• **Work order**
Give the data again exactly, stopping after the "You are a computer-use agent. Image" line.

[Data excerpts]
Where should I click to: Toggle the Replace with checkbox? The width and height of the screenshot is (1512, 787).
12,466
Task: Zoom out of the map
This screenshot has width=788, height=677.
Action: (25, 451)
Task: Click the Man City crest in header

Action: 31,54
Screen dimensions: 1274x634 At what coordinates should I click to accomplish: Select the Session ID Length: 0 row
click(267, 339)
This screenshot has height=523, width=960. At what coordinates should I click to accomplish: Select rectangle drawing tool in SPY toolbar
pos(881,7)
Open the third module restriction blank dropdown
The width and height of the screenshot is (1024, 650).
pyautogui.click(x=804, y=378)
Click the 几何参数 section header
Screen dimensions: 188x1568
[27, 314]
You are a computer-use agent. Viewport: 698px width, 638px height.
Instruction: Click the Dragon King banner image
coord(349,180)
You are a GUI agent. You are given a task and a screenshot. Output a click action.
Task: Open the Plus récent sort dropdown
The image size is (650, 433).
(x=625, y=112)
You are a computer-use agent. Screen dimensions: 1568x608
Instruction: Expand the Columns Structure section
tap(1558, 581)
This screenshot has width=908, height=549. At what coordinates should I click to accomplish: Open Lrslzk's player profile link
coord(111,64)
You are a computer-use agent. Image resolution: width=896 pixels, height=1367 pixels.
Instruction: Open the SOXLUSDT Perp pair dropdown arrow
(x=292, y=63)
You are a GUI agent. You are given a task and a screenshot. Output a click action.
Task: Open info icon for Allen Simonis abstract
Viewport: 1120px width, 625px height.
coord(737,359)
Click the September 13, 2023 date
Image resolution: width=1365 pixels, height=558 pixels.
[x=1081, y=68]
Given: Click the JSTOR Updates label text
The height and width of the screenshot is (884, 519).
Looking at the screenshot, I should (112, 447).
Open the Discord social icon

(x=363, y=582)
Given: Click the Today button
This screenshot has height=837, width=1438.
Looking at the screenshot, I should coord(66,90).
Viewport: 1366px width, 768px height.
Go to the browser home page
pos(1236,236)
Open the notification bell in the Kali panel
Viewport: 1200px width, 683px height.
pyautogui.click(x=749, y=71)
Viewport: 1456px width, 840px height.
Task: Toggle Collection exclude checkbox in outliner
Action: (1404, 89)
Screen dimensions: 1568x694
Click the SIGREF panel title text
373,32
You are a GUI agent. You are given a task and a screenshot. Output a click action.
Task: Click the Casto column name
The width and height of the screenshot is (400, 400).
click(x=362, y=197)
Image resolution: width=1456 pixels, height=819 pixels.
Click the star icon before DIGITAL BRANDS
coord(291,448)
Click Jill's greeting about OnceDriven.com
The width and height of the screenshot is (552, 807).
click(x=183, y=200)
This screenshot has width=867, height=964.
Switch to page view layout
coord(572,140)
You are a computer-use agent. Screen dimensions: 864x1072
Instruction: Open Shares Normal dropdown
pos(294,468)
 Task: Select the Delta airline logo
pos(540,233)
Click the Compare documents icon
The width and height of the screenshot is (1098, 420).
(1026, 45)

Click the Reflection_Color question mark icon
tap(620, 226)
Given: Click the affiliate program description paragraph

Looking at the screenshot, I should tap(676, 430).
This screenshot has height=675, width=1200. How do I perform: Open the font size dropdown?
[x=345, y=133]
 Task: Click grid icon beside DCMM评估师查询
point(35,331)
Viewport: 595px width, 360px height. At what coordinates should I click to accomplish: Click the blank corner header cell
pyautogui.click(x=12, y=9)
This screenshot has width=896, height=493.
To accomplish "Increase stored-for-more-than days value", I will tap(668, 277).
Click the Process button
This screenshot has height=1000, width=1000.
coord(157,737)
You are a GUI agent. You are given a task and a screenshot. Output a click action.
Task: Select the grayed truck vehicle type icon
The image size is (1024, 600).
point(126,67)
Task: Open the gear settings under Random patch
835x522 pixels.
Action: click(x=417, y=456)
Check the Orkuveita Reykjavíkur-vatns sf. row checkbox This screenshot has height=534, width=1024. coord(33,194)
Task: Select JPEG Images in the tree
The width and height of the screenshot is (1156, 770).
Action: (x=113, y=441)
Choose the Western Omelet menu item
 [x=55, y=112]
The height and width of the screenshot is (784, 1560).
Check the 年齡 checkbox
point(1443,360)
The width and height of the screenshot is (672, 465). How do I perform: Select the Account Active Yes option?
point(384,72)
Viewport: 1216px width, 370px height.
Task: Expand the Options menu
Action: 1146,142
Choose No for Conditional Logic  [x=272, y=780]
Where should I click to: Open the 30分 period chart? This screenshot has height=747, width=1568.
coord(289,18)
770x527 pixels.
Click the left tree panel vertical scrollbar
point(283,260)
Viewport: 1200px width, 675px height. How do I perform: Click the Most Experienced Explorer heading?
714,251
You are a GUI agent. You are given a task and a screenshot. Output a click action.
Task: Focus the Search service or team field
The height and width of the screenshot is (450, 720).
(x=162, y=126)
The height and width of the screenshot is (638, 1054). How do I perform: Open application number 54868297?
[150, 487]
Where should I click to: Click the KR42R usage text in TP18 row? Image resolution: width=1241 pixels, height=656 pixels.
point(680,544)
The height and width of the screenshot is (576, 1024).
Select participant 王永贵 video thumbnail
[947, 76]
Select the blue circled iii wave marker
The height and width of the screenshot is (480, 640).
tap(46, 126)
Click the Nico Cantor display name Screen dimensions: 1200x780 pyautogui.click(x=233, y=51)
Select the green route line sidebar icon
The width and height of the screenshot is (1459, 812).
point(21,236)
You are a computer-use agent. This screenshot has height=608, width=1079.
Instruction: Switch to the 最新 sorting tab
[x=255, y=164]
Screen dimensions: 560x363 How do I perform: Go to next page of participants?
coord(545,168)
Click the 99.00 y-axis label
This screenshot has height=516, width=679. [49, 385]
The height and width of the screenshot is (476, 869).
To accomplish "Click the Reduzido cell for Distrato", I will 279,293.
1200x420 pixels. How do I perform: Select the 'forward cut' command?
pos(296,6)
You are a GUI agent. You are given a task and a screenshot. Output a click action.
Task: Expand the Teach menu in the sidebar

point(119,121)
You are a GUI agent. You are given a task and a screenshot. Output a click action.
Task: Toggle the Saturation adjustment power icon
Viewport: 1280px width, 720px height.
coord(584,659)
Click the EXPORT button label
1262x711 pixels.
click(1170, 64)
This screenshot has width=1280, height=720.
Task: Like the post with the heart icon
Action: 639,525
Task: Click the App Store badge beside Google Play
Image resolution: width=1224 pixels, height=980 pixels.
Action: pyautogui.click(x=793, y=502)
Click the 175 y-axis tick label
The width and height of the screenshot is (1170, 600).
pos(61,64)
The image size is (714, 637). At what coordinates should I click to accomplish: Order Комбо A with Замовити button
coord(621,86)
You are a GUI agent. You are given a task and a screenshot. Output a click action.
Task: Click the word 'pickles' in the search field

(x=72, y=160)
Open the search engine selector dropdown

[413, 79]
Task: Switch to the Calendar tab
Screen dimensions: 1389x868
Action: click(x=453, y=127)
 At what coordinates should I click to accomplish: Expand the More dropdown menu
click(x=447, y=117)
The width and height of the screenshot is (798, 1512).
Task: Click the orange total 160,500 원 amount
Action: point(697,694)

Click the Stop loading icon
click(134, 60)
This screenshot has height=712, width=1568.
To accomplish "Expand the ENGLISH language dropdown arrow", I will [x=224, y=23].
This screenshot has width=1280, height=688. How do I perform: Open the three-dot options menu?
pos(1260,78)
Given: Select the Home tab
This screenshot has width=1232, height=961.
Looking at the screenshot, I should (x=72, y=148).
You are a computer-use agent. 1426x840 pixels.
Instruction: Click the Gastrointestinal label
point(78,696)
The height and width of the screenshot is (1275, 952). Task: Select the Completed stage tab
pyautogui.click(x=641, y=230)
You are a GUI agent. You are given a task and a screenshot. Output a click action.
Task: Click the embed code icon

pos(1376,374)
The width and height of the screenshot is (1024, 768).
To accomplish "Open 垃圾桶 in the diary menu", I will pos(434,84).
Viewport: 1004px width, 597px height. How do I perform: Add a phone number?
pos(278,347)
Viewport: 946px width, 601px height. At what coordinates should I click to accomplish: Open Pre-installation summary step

• **Written solution**
Where should I click to: Toggle the Replace with checkbox? The width and height of the screenshot is (1512, 787).
12,466
Task: Zoom out of the map
This screenshot has width=788, height=677.
Action: (25, 451)
Task: Click the Man City crest in header

Action: 31,54
Screen dimensions: 1274x634 At what coordinates should I click to accomplish: Select the Session ID Length: 0 row
click(267, 339)
This screenshot has height=523, width=960. At what coordinates should I click to accomplish: Select rectangle drawing tool in SPY toolbar
pos(881,7)
Open the third module restriction blank dropdown
The width and height of the screenshot is (1024, 650).
pyautogui.click(x=804, y=378)
Click the 几何参数 section header
Screen dimensions: 188x1568
[27, 314]
You are a computer-use agent. Viewport: 698px width, 638px height.
Instruction: Click the Dragon King banner image
coord(349,180)
You are a GUI agent. You are given a task and a screenshot. Output a click action.
Task: Open the Plus récent sort dropdown
The image size is (650, 433).
(x=625, y=112)
You are a computer-use agent. Screen dimensions: 1568x608
Instruction: Expand the Columns Structure section
tap(1558, 581)
This screenshot has width=908, height=549. At what coordinates should I click to accomplish: Open Lrslzk's player profile link
coord(111,64)
You are a computer-use agent. Image resolution: width=896 pixels, height=1367 pixels.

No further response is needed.